Scientific classification
- Kingdom: Animalia
- Phylum: Chordata
- Class: Reptilia
- Order: Testudines
- Suborder: Cryptodira
- Family: Testudinidae
- Genus: Chelonoidis
- Species: C. niger
- Subspecies: C. n. chathamensis
- Trinomial name: Chelonoidis niger chathamensis (Van Denburgh, 1907)
- Synonyms: Testudo chathamensis Van Denburgh, 1907; Geochelone nigra chathamensis (Van Denburgh, 1907);

= Chelonoidis niger chathamensis =

Subspecies of turtle

Chelonoidis niger chathamensis, commonly known as the Chatham Island giant tortoise or the San Cristóbal giant tortoise, is a subspecies of Galápagos tortoise endemic to San Cristóbal Island in the Galápagos.

==Population history==
The subspecies was heavily exploited and eliminated over much of its original range. Trampling of nests by feral donkeys, and the predation of hatchlings by feral dogs decimated populations, but the breeding program has led to successful releases.

Fencing of nests and dog eradication in the 1970s helped in the population recovery.

Their population is thought to have dropped to as low as 500-700 individuals in the 1970s, and was around 24,000 prior to human contact. In a census conducted in November 2016, the population was found to be making a rapid recovery. A total of around 6,700 individuals were found, with around 2,700 mature adults and 3,750 juveniles.

Breeding centers such as the Galapaguera of Cerro Colorado were established in order to encourage captive reproduction of the endangered Galapagos tortoise. They were then released in their areas of origin to recover the wild populations.

==Description==
It has a wide, black shell, its shape intermediate between the saddle-backed and domed subspecies: adult males are rather saddle-backed, but females and young males are wider in the middle and more domed. A now-extinct, more flat-shelled form occurred throughout the wetter and higher regions of the island most altered by man when the island was colonized. The type specimen was from this extinct population, so it is possible that the subspecies currently designated C. n. chathamensis is mistakenly applied.

+===+

*Exercise requirements:* According to the passage on the Chatham Island giant tortoise, about how many individuals were found in the census of November 2016? The data placed after the passage on the Chatham Island giant tortoise are not needed.

+===+

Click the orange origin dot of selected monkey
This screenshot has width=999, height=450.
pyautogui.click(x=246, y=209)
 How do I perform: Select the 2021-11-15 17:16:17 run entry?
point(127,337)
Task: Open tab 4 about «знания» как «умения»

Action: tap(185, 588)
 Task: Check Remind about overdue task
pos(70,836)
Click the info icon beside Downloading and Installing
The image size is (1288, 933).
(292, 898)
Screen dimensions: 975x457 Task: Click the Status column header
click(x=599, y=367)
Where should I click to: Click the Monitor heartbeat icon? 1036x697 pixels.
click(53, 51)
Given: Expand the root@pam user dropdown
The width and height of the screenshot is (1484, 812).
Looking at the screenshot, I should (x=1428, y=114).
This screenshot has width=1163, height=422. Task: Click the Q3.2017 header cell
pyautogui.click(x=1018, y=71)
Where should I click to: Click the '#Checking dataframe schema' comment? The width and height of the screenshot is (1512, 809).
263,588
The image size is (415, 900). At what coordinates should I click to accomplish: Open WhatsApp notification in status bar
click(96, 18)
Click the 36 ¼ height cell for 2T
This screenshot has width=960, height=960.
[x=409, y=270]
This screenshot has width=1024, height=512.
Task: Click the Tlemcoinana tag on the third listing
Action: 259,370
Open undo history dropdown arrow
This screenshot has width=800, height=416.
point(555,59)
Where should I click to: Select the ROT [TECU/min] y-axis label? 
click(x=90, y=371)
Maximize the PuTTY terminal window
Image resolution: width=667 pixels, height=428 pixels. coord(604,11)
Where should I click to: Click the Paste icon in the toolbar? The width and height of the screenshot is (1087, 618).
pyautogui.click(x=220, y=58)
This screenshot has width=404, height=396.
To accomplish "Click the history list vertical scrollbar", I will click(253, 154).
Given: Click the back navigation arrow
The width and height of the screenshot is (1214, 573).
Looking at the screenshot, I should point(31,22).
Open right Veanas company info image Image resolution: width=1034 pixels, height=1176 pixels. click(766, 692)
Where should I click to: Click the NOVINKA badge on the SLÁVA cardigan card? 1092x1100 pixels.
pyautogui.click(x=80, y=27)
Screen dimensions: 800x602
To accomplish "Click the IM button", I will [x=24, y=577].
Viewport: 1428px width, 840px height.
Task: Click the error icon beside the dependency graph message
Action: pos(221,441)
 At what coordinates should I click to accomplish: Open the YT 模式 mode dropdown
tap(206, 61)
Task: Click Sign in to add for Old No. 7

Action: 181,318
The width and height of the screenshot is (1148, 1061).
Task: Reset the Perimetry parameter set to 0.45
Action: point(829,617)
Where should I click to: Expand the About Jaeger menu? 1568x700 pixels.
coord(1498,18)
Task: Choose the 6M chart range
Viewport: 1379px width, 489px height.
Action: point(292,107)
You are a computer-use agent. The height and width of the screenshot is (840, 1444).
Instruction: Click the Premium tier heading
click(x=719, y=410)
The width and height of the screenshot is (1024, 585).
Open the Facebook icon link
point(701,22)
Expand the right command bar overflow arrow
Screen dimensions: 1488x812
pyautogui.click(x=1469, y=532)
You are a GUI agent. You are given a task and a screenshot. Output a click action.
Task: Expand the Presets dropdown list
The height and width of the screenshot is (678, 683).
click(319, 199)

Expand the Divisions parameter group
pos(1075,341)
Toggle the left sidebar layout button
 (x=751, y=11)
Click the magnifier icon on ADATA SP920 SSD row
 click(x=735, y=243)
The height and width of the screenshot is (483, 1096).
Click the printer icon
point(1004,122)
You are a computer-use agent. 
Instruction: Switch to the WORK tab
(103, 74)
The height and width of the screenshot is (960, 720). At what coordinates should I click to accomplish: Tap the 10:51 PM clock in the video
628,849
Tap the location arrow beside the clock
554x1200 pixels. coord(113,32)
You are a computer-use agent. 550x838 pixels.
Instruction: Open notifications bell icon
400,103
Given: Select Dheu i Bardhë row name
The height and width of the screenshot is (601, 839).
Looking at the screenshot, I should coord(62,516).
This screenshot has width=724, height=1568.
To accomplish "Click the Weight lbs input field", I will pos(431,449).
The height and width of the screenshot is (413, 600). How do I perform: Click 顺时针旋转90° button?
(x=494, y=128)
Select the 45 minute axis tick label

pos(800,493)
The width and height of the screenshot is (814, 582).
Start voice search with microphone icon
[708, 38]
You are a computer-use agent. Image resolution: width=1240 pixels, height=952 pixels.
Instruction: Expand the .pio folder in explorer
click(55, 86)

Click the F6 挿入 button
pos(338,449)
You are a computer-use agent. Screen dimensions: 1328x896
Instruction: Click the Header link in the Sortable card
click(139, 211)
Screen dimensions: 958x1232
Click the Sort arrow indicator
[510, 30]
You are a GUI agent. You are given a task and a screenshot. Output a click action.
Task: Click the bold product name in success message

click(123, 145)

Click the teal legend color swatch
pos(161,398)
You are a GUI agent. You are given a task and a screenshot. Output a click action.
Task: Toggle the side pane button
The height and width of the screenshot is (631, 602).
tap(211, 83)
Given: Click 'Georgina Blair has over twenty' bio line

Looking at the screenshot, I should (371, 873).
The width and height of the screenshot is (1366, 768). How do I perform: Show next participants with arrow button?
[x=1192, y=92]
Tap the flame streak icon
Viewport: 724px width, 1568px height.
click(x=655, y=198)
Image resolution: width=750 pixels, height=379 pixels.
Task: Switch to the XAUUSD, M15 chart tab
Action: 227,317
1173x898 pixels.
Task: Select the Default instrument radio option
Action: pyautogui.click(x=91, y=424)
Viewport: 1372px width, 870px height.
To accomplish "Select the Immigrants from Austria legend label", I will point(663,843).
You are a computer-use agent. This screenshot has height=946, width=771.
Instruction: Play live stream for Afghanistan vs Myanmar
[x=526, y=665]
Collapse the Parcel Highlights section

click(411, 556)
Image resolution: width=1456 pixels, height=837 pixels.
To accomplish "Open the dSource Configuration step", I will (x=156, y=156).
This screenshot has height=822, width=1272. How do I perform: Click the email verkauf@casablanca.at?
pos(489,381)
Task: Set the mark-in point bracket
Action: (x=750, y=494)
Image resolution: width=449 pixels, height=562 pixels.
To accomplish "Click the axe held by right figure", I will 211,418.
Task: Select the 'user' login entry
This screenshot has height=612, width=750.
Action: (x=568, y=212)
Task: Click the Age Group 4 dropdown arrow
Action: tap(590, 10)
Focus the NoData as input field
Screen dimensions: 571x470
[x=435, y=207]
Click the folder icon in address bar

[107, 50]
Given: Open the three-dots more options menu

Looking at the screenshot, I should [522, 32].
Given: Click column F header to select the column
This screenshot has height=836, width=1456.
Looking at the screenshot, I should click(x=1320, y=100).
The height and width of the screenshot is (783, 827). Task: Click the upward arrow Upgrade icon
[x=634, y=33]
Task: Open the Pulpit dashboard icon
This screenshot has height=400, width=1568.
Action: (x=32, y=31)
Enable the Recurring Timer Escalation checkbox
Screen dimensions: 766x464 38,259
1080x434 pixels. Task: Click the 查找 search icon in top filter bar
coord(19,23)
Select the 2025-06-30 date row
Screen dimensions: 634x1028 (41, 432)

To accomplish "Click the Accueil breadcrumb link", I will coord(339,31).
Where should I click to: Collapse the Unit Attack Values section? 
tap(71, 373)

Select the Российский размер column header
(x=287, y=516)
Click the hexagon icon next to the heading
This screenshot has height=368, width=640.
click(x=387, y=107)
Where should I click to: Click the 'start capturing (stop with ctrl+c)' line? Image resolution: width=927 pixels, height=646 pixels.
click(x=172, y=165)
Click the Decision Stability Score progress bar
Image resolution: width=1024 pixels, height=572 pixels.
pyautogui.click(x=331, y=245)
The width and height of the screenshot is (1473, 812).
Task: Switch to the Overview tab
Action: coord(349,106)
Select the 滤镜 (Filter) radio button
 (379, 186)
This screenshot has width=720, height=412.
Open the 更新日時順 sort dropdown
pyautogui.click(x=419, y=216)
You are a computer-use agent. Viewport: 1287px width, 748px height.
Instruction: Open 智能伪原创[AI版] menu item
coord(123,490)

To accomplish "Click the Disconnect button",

+===+

*Response:* Around 6,700 individuals.